-- start of DATA LINES --

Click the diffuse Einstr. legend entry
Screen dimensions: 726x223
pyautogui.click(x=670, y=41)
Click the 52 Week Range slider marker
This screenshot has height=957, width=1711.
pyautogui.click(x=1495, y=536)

-- end of DATA LINES --

## EXERCISE BRIEF
Quote every line of the listing above verbatim, from first to last.

## ANSWER TO THIS PROBLEM
Click the diffuse Einstr. legend entry
Screen dimensions: 726x223
pyautogui.click(x=670, y=41)
Click the 52 Week Range slider marker
This screenshot has height=957, width=1711.
pyautogui.click(x=1495, y=536)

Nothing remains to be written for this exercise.